From Darkness to Light: Angela Turner's Journey of Transformation and Hope

Making a complete and total change in life is never easy…and often quite scary. Especially because we seldom uproot ourselves when things are going smoothly. But large-scale transitions are one way to break out of harmful habits, lifestyles, and routines to truly start a new life. For Angela Turner, the catalyst for hope was finally getting clean and sober on October 27, 2017.

Turner started Thurston County Drug Court in October 2017 with a daunting string of charges. “I was charged with eight counts of robbery and racketeering,” she recalls, “and facing 80 to 110 months in prison. I had been addicted to and abusing substances for 20 years and a vexing bane upon society and my community. I had ruined countless lives through selling and distributing drugs, stealing, lying, and deceiving anyone and everyone if it benefited me.”

Growing up with sexual trauma and a mentally ill mother, Turner started living on the streets at only 14 years old. To survive so young, she turned to drugs and crime. Parenting experts explain that at her young age, finding trouble was almost inevitable. “Because the prefrontal cortex is still developing, pre-teens and teenagers might rely on a part of the brain called the amygdala to make decisions and solve problems more than adults do. The amygdala is associated with emotions, impulses, aggression, and instinctive behavior.”

Without regular parental guidance as a child, Turner says that Drug Court is where she learned how to follow the rules. “I had never followed a rule in my life,” she admits. “I have always done what I wanted to get what I wanted as a means of survival. I also had no natural support and nowhere to live until a member of the community took me in. I was her son's drug dealer, yet she still took me and my children into her home, gave me a place to live, and supported me throughout my time in drug court.”

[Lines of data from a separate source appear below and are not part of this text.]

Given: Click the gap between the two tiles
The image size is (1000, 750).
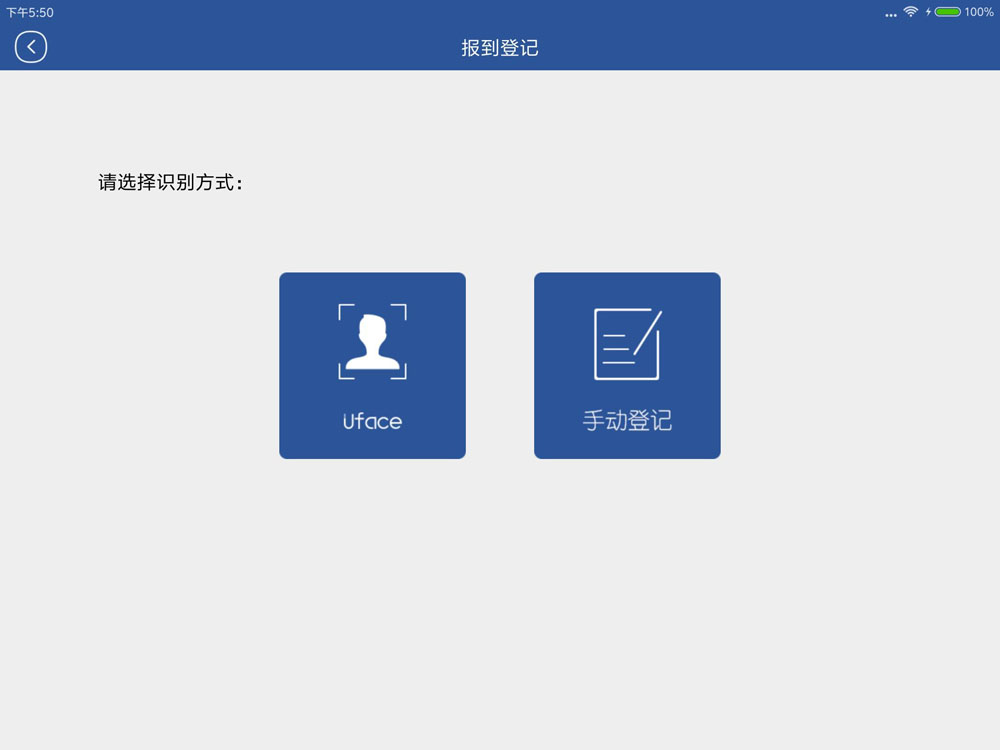Looking at the screenshot, I should coord(500,365).
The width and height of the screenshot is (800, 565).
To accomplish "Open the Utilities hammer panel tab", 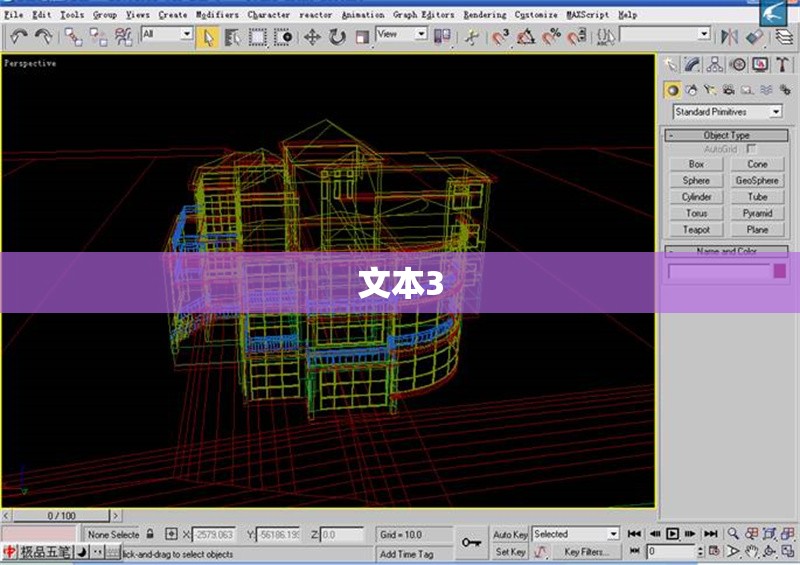I will coord(783,65).
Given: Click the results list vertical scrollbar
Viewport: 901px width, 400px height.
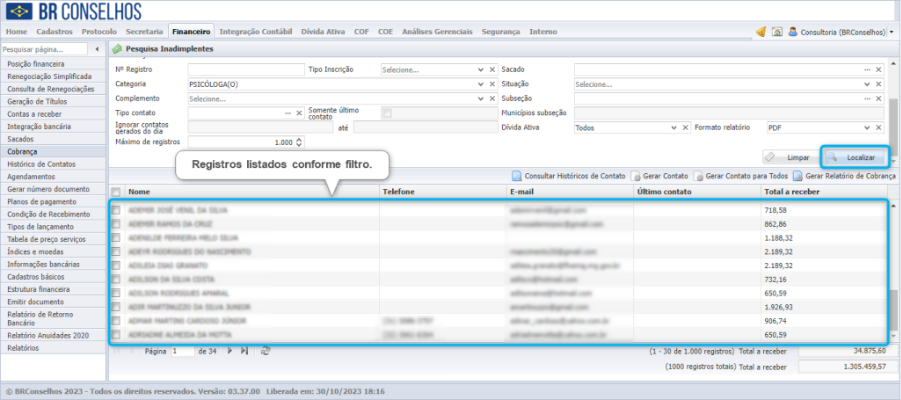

But the drug court staff did more than hold Turner accountable. They explained the powerful disease of addiction and mandated therapy, treatment, and 12-step meetings for support. “Once I was living clean and sober for the first time, I fell in love with life,” she says.

Through the program and continued determination to live clean, Turner went from losing custody of her children to being part of their lives again. She’s even married and owns a mini farm in Olympia’s Boston Harbor neighborhood complete with chickens, sheep, goats, and pigs.

Turner is involved with her church and volunteers to support others through their recovery. She is a Certified Peer Counselor earning a Bachelor of Applied Science in Behavioral Health and works in food security with food banks across Washington State with a background in workforce development. As she looks to the future, Turner wants to help provide housing for others working through the therapeutic recovery court system.

If anyone has stepped from darkness into light, it’s Angela Turner. But that just goes to show the power of caring, community, accountability, mentorship, and people who want to pass it on so others can change too.